The research, conducted by a team from The Hong Kong Polytechnic University and KTH Royal Institute of Technology, examines 109 studies from 2020–2024 to demonstrate how VLMs add a powerful cognitive layer to industrial robots. According to the survey available at https://doi.org/10.1007/s42524-025-4136-9, these models enable robots to plan tasks, navigate complex environments, perform manipulation, and learn new skills directly from multimodal demonstrations. The authors emphasize that VLMs mark a turning point for industrial robotics because they enable a shift from scripted automation to contextual understanding.
In task planning applications, VLMs help robots interpret human commands, analyze real-time scenes, break down multi-step instructions, and generate executable action sequences. Systems built on CLIP, GPT-4V, BERT, and ResNet architectures achieve success rates above 90% in collaborative assembly and tabletop manipulation tasks. For navigation, VLMs allow robots to translate natural-language goals into movement, mapping visual cues to spatial decisions. These models can follow detailed step-by-step instructions or reason from higher-level intent, enabling robust autonomy in domestic, industrial, and embodied environments.

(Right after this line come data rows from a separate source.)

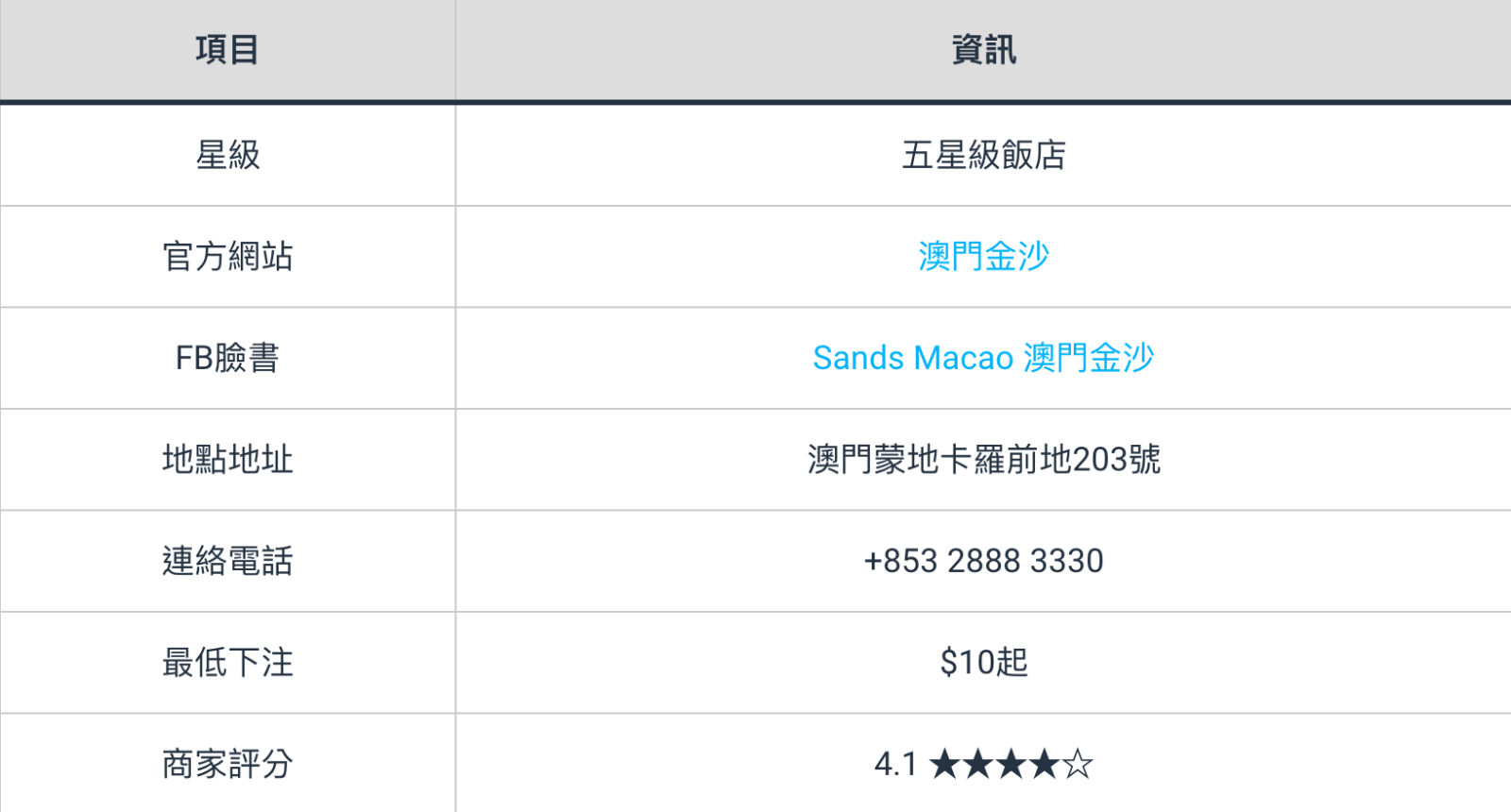Select the 最低下注 row label

(x=228, y=662)

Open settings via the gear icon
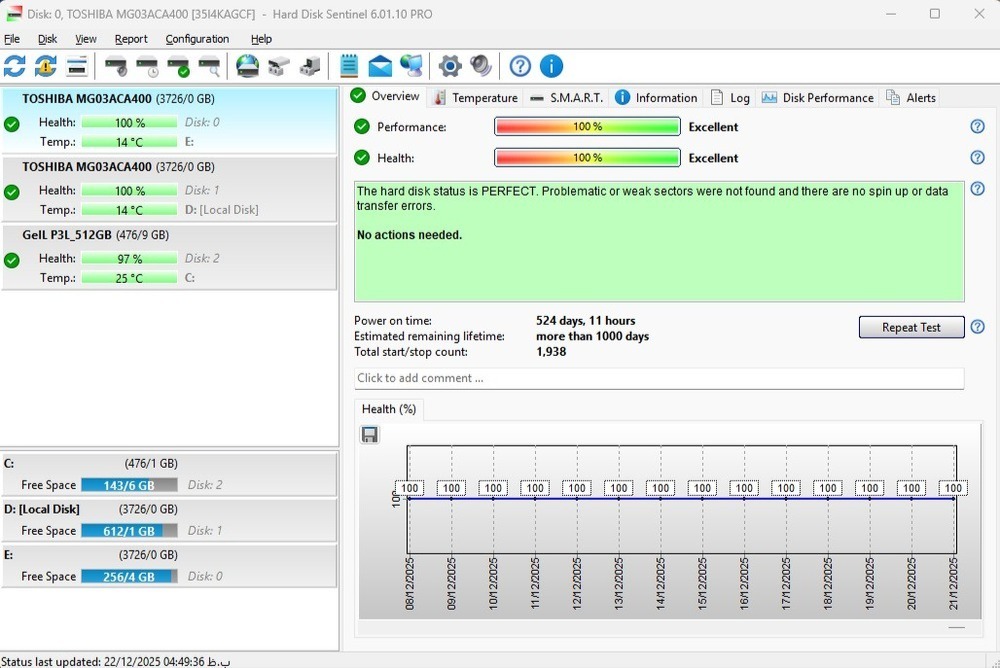450,67
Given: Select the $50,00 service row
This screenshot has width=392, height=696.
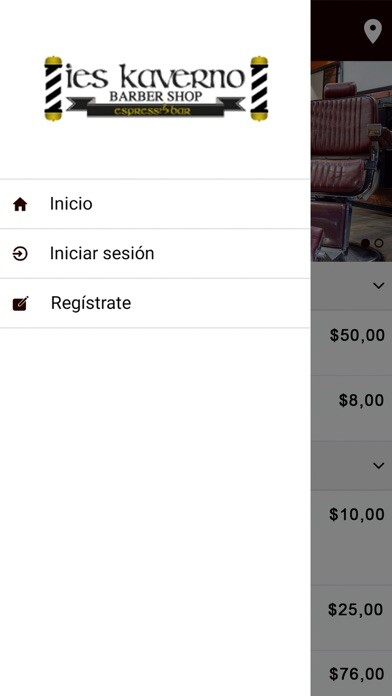Looking at the screenshot, I should coord(351,343).
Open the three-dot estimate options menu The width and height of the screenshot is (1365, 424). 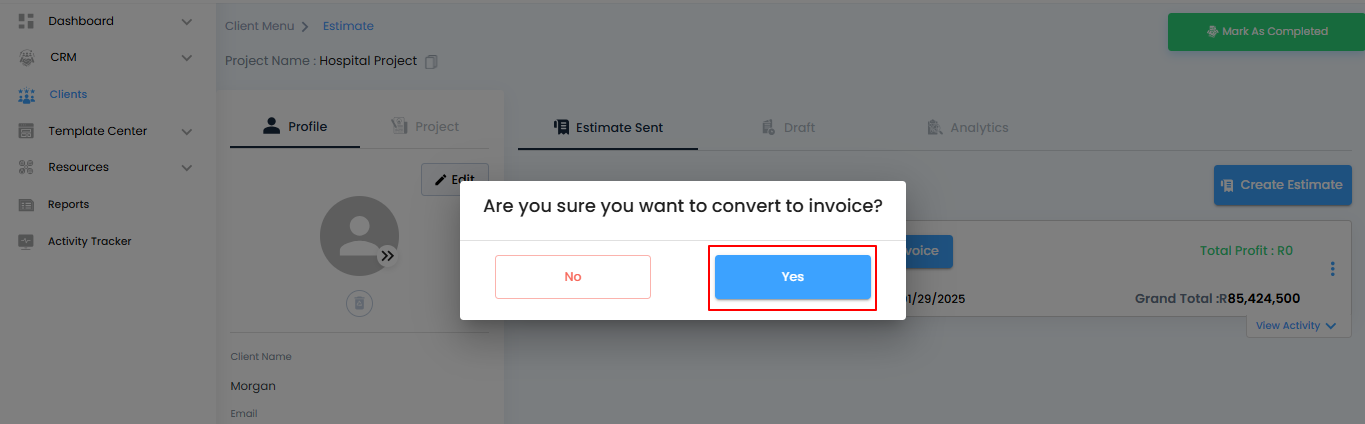click(1332, 269)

In manipulation tasks critical for factory safety, VLMs help robots recognize objects, evaluate affordances, and adjust to human motion. The review also highlights emerging work in multimodal skill transfer, where robots learn directly from visual-language demonstrations rather than labor-intensive coding. This capability could significantly reduce the time and expertise required to reprogram industrial robots for new tasks, potentially lowering barriers to automation adoption across manufacturing sectors.
The authors envision VLM-enabled robots becoming central to future smart factories—capable of adjusting to changing tasks, assisting workers in assembly, retrieving tools, managing logistics, conducting equipment inspections, and coordinating multi-robot systems. As VLMs mature, robots could learn new procedures from video-and-language demonstrations, reason through long-horizon plans, and collaborate fluidly with humans without extensive reprogramming. This represents a profound shift from robots as scripted tools to robots as flexible collaborators.
However, the survey cautions that achieving large-scale deployment will require addressing challenges in model efficiency, robustness, and data collection, as well as developing industrial-grade multimodal benchmarks for reliable evaluation. The authors conclude that breakthroughs in efficient VLM architectures, high-quality multimodal datasets, and dependable real-time processing will be key to unlocking their full industrial impact. These developments could potentially usher in a new era of safe, adaptive, and human-centric manufacturing where robots comprehend both what they see and what they are told, making human-robot interaction more intuitive and productive.